Tragedia moderna
Confrontarsi con Shakespeare non è mai una passeggiata. A teatro come anche sul grande schermo. Valerio de Filippis ha scelto poi un terreno, il Riccardo III, che la settima arte ha già avuto modo di omaggiare con ottimi risultati: sui vari precedenti si staglia quel Richard III diretto nel 1995 da Richard Loncraine, il quale volle ambientare l’opera negli anni venti del Novecento, in un’Inghilterra immaginata alla mercé di un regime totalitario e con un gigantesco Ian McKellen nei panni del celebre villain.
Siamo comunque di fronte ad adattamenti maestosi, sfarzosi, anche nella componente scenografica.
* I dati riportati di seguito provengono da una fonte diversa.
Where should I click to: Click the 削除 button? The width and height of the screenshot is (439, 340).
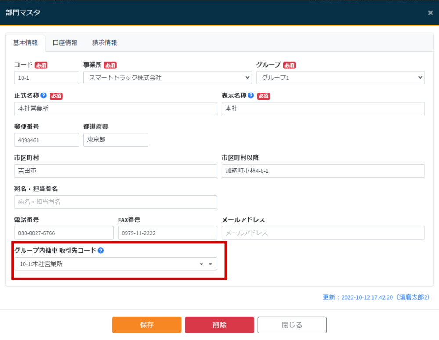[219, 325]
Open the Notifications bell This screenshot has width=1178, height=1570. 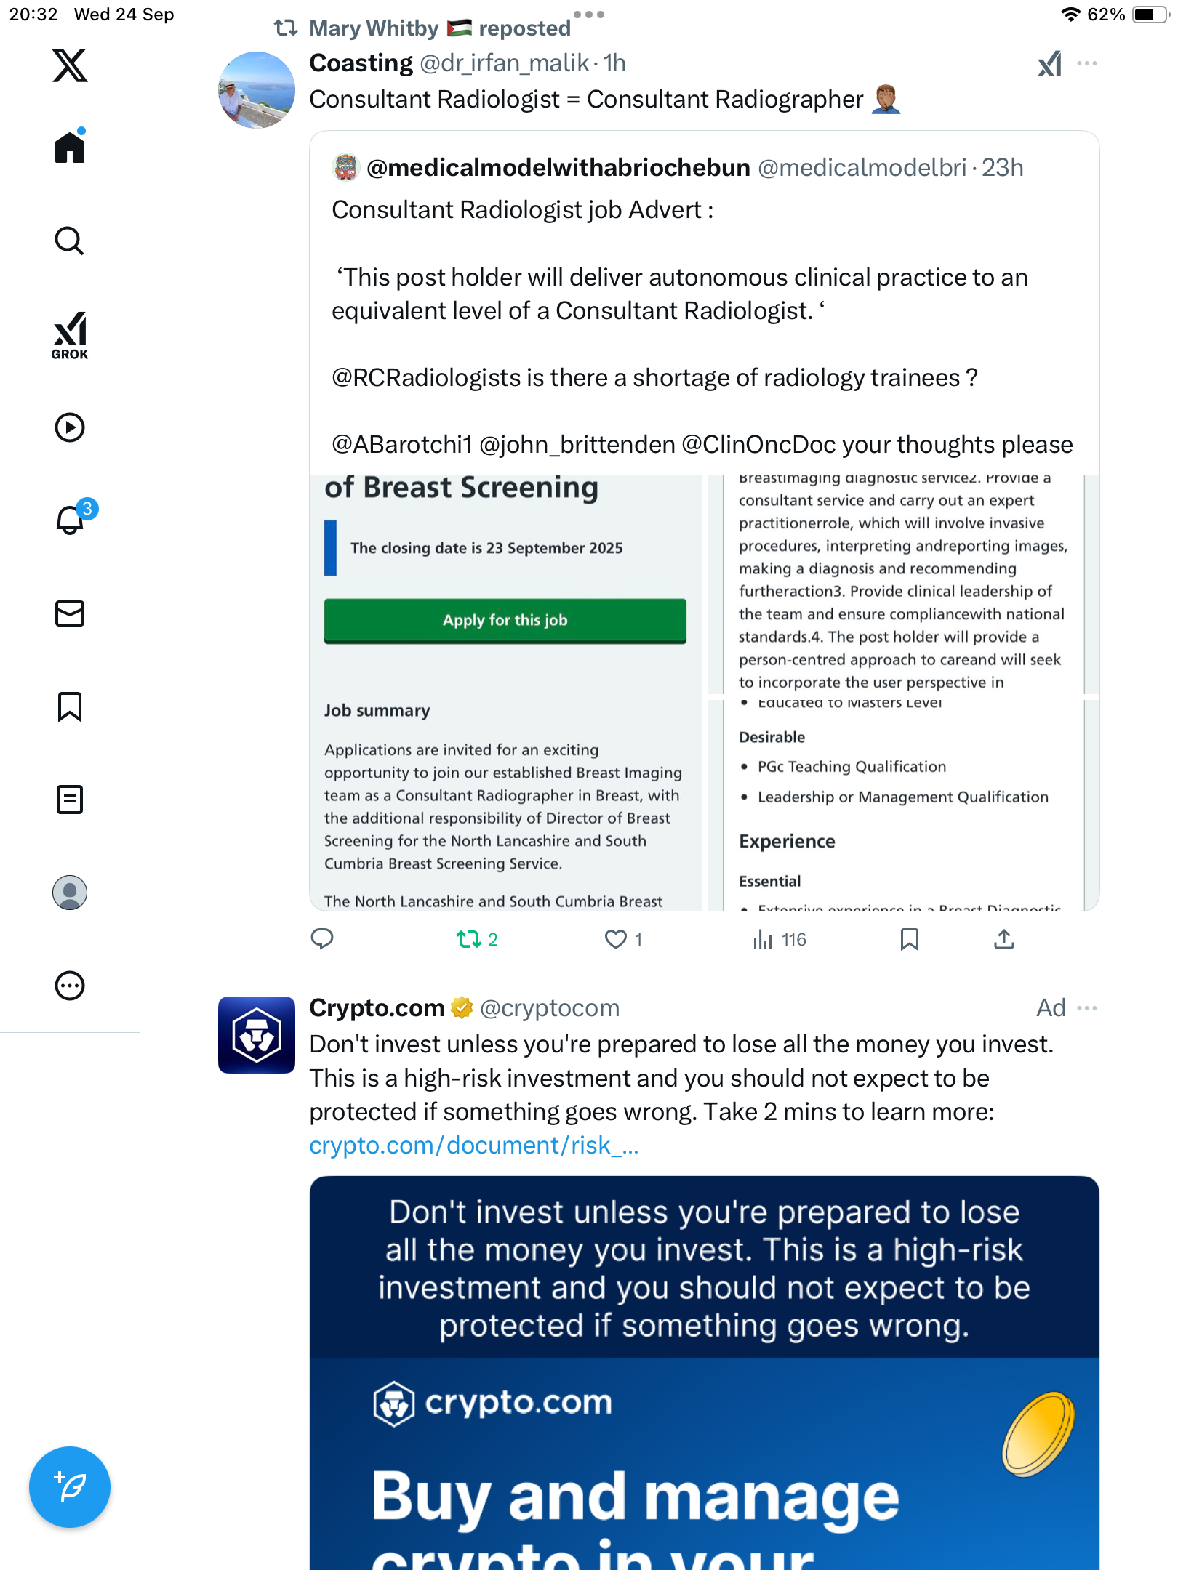pos(70,520)
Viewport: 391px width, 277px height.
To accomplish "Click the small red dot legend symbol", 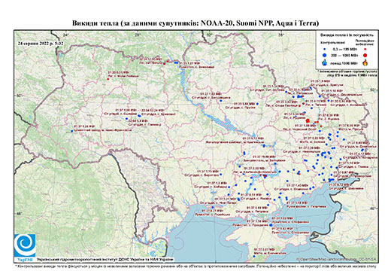I will click(x=365, y=50).
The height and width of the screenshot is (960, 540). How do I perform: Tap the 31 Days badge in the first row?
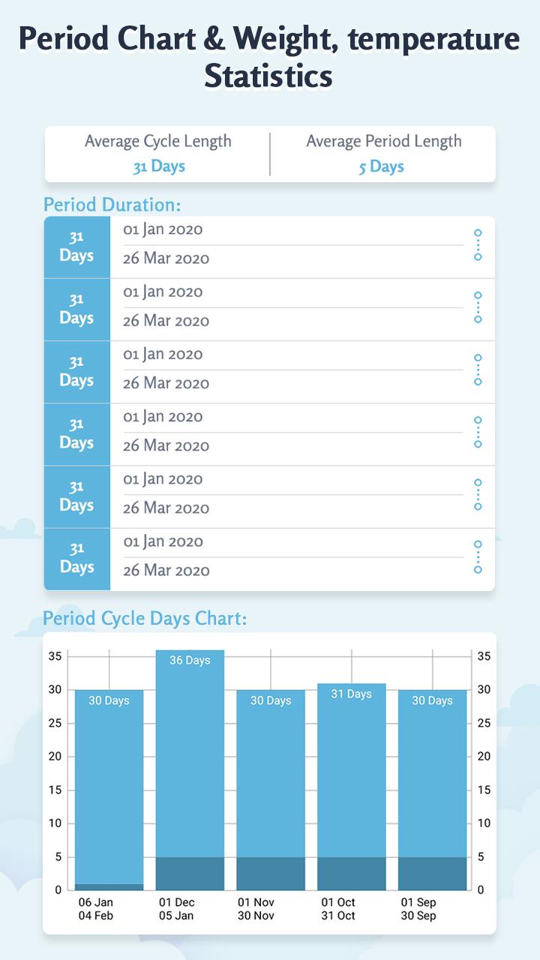tap(77, 248)
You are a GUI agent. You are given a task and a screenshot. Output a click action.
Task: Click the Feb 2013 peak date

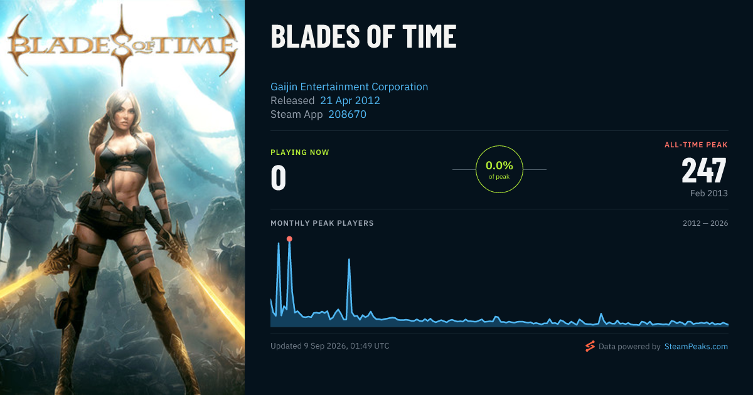[x=708, y=193]
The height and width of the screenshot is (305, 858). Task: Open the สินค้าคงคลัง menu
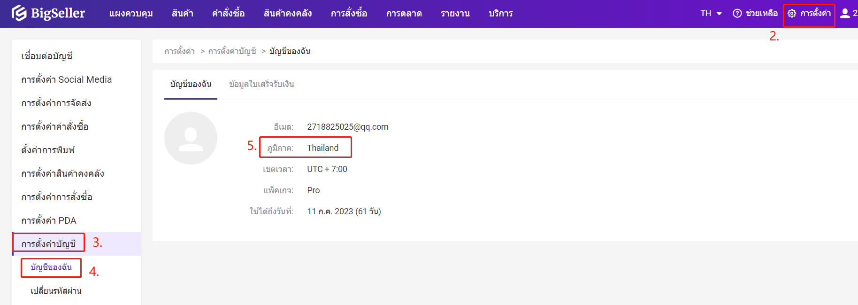coord(288,13)
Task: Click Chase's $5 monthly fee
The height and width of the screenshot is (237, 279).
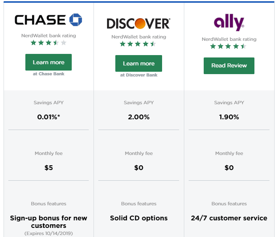Action: click(49, 168)
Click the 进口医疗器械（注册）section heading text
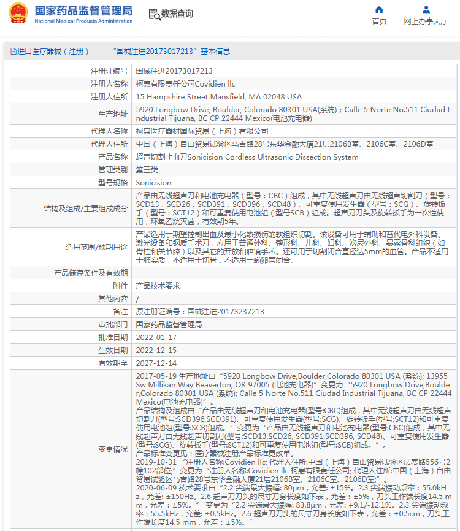460x531 pixels. click(53, 52)
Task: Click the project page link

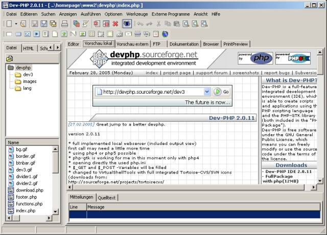Action: click(176, 73)
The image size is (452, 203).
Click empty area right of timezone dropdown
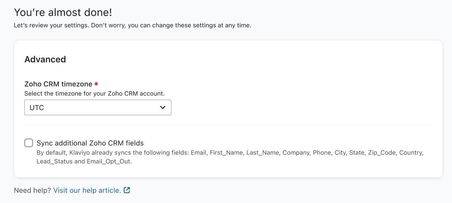290,108
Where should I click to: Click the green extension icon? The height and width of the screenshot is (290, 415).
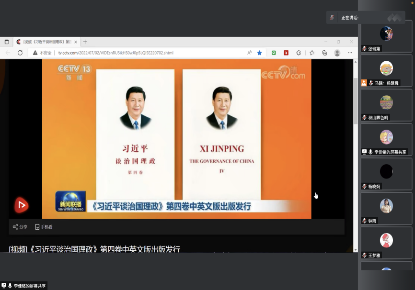point(274,53)
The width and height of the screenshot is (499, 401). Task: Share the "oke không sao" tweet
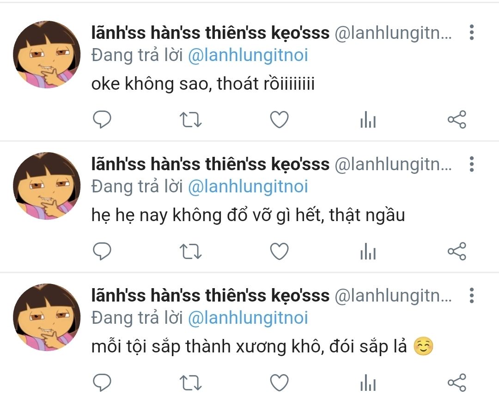[x=456, y=120]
Al contrario The Mirror and the Rascal (Lo specchio e la canaglia), il lungometraggio di Valerio de Filippis, si rapporta a questo immortale classico in piena coscienza della disparità di mezzi, proponendone una rivisitazione morbosa, surreale e dalla chiara impronta minimalista. Fondali scuri isolano i personaggi in una dimensione atemporale, laddove però pistole, computer e cuffiette per ascoltare musica diventano sinonimo di un update decisamente moderno, se non proprio contemporaneo. Con un linguaggio che oscilla di continuo tra quello teatrale, il videoclip e la videoarte, Mirror and the Rascal ha intanto il merito di collocare la fosca cospirazione al centro dell’opera in un’atmosfera malsana, corrotta, nutrita poi di ipnotiche suggestioni dal sinuoso montaggio e dalle avvolgenti tracce musicali. A tratti questa trasposizione può ricordare una cantilena. La recitazione in inglese, coi dialoghi vicini il più possibile al testo originale della tragedia, lavora anche in direzione di una musicalità di fondo, per cui le parole sembrano quasi raggrumarsi nell’ossessiva e straniante colonna sonora, cui si è dedicato lo stesso de Filippis; il quale, per inciso, impersona nel film un serpentino e spietato Riccardo Duca di Gloucester, fratello del Re Edoardo IV, colui insomma che attraverso una lunga catena di delitti si è preposto di eliminare qualsiasi ostacolo tra la sua persona e il trono d’Inghilterra. Ruolo da protagonista, quindi, per un autore che si è circondato di altri validi interpreti, la cui presenza scenica riesce il più delle volte a sopperire all’evidente ristrettezza di mezzi.